Physicians and Other Consultants: Part I

The emergency-department physician

In the emergency department, the primary goal of the initial neurological evaluation is to rule out the presence of conditions requiring neurosurgical attention (hematomas, depressed skull fractures, elevated intracranial pressure, etc.).

A detailed medical history including prior injuries, seizure disorder, psychiatric or psychological treatment, learning disability, and/or substance abuse should be included along with a Glasgow Coma Scale assessment.

A complete physical examination should be given.

Screening for possible recent drug/alcohol intoxication must be completed. Intoxication can influence the Glasgow Coma Scale and other behavior.

An early CT scan of the brain should be performed to rule out possible bleeding when loss of consciousness or a period of post-trauma amnesia is reported. However, it must be recognized that no neurodiagnostic test alone will diagnose cerebral concussion.

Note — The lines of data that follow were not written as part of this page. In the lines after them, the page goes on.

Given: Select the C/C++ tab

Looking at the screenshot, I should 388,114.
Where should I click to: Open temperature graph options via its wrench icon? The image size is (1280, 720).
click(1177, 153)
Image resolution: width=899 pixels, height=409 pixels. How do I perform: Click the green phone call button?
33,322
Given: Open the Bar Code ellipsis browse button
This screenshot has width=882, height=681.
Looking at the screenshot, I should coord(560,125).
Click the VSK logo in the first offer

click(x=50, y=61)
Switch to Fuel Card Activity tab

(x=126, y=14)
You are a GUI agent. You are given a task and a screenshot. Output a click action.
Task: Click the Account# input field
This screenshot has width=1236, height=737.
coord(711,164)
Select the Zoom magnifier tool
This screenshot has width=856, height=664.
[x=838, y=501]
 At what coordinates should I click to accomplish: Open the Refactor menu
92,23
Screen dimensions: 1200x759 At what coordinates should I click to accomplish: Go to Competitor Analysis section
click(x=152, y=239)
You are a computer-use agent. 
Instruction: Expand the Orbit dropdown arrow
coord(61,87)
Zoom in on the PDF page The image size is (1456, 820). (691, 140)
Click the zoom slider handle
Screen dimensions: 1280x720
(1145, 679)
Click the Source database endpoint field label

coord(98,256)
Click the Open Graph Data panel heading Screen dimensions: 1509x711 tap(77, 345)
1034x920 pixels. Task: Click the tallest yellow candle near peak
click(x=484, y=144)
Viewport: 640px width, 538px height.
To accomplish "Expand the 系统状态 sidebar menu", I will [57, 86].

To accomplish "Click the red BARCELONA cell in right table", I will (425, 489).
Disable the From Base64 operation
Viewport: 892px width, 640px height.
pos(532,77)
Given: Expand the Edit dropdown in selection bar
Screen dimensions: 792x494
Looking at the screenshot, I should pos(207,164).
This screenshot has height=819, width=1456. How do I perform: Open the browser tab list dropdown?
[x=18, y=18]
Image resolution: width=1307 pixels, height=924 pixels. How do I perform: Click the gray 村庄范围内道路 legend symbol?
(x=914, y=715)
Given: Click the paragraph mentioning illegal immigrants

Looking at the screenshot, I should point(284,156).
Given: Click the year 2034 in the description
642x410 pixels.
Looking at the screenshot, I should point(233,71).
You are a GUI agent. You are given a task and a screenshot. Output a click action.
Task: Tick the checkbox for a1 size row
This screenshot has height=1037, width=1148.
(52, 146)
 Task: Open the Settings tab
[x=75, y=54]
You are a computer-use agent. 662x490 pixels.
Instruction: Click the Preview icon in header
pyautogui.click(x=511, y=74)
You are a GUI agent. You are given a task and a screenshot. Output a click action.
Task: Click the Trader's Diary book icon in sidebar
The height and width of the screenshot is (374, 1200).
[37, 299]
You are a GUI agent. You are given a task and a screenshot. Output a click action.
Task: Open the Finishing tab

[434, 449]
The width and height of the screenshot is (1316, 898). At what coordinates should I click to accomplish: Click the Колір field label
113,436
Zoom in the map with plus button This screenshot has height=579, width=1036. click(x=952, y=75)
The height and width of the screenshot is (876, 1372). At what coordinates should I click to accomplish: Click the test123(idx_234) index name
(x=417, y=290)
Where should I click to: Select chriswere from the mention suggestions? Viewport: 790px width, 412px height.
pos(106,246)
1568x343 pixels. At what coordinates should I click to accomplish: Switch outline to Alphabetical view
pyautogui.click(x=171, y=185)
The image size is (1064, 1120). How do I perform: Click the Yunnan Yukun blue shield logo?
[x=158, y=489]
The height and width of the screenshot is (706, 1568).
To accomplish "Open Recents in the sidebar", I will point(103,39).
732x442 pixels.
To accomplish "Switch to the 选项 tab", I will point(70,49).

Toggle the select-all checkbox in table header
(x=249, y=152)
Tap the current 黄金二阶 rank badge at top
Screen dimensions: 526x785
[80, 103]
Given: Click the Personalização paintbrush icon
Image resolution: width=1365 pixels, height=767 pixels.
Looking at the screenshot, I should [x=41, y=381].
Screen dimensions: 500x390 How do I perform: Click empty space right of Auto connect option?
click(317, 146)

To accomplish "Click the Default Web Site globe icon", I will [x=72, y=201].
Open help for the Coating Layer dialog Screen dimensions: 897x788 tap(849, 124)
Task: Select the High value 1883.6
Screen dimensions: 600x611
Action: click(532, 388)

If initially evaluated in an emergency department and released without hospital admission, a referral is typically made to a personal physician.

The personal physician

It is essential that the physician closely monitor the injured person's MTBI symptoms and provides supportive education over the initial 30 days after the injury. If symptoms subside within a 30- to 60-day period, the person can be reassured and advised about precautionary measures to prevent future head injury. However, if symptoms do not completely subside or become worse, immediate, appropriate referrals should be made to a neurologist and, subsequently, to a neuropsychologist for evaluation. Although the physician often tries to manage a case, the comprehensive approach to assessment and treatment requires an MTBI-experienced case manager to be involved.